Challenge Open Access
Predicting Paroxysmal Atrial Fibrillation/Flutter: The PhysioNet/Computing in Cardiology Challenge 2001
Published: March 1, 2001. Version: 1.0.0
Results from the Computers in Cardiology Challenge 2001 (Sept. 26, 2001, midnight)
Final scores have been posted for the Computers in Cardiology Challenge 2001. Thanks to all who participated!
Computers in Cardiology Challenge 2001 (March 1, 2001, midnight)
Can paroxysmal atrial fibrillation be predicted? PhysioNet and Computers in Cardiology 2001 challenge you to develop and evaluate a method for doing so, in CinC Challenge 2001, the second in an annual series of open contests aimed at catalyzing research, friendly competition, and wide-ranging collaboration around this clinically important problem. Prizes will be awarded to the most successful participants. Update (21 September): The challenge has ended, and no additional entries will be accepted.. You may still obtain unofficial scores if you wish to try the challenge.
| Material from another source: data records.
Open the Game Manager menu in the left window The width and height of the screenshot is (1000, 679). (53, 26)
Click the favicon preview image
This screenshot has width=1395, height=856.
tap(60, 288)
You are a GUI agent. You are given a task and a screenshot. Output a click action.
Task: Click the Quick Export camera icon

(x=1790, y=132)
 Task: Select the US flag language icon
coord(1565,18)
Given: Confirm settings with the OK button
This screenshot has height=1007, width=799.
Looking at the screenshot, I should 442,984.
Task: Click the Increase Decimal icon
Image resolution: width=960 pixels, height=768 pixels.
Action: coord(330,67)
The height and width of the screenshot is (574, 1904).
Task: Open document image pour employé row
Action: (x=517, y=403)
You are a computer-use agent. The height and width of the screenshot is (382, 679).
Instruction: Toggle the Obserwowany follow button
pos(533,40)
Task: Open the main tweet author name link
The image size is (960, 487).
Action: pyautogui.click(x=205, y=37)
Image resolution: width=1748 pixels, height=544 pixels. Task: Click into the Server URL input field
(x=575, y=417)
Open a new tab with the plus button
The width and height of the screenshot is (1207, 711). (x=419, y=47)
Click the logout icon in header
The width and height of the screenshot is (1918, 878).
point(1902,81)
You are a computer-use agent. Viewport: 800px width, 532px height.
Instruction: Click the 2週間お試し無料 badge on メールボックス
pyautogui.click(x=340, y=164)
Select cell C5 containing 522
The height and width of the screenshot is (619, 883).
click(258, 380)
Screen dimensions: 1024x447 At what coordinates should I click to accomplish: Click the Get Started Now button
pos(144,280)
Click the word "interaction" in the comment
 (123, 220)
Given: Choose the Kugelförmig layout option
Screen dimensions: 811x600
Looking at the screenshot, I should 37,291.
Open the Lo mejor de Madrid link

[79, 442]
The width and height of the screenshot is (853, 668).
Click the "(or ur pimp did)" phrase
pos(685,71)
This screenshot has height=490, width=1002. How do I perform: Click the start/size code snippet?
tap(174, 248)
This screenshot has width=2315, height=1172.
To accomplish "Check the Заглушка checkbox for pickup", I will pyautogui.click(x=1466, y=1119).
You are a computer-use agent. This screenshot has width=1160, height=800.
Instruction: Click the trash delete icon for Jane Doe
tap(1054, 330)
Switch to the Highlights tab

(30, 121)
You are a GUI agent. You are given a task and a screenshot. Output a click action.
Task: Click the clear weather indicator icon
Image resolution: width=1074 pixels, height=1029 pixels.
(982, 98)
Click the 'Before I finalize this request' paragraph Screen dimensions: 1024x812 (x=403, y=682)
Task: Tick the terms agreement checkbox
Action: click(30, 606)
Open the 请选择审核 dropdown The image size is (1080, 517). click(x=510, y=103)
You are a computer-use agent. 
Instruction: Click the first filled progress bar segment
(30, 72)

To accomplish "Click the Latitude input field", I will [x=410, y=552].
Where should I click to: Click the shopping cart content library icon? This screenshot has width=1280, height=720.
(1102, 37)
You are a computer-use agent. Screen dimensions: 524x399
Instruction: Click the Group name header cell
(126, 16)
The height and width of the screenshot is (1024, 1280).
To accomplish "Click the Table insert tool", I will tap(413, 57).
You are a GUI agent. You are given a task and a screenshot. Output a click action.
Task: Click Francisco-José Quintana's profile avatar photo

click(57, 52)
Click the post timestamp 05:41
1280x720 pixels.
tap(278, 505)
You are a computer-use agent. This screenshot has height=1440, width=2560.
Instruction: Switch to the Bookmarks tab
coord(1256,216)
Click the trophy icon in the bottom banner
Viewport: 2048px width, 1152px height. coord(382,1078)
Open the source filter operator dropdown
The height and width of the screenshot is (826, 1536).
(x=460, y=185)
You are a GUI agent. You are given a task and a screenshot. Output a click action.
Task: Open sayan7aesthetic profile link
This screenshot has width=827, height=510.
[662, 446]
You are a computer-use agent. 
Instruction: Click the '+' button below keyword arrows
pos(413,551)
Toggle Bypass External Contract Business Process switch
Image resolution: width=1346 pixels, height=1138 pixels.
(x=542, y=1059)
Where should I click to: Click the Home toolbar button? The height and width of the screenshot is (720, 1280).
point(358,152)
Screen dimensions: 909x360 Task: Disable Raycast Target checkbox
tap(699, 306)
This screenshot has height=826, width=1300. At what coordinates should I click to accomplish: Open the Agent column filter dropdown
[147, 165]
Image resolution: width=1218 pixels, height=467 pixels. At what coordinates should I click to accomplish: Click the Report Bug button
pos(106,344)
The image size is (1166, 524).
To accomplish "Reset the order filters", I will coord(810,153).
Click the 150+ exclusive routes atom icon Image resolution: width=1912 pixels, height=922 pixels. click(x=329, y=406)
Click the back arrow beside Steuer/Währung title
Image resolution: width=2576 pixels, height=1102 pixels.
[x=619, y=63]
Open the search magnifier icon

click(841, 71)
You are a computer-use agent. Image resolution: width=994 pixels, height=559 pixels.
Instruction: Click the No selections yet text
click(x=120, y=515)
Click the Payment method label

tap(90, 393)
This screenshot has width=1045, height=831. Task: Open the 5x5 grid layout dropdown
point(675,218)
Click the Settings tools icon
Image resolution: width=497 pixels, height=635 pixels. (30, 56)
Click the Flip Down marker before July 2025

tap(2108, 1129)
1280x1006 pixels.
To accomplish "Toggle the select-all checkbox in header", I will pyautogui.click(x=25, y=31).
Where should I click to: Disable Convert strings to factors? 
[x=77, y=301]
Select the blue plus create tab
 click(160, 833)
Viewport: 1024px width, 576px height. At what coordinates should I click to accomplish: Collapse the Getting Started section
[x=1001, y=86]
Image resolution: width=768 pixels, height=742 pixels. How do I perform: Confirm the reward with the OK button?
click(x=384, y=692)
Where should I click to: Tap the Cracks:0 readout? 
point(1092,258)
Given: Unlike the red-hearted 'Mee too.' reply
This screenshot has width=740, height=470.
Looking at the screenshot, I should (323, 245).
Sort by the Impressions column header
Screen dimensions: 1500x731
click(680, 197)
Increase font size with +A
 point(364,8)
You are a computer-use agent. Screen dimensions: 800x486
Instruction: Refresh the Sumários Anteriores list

Please include the standard citation for PhysioNet:
(show more options)
Goldberger, A., Amaral, L., Glass, L., Hausdorff, J., Ivanov, P. C., Mark, R., ... & Stanley, H. E. (2000). PhysioBank, PhysioToolkit, and PhysioNet: Components of a new research resource for complex physiologic signals. Circulation [Online]. 101 (23), pp. e215–e220.
Introduction
Following the success of the first Computers in Cardiology Challenge, we are pleased to offer a new challenge from PhysioNet and Computers in Cardiology 2001. The challenge is to develop a fully automated method to predict the onset of paroxysmal atrial fibrillation/flutter (PAF), based on the ECG prior to the event. The goal of the contest is to stimulate effort and advance the state of the art in this clinically significant problem, and to foster both friendly competition and wide-ranging collaborations.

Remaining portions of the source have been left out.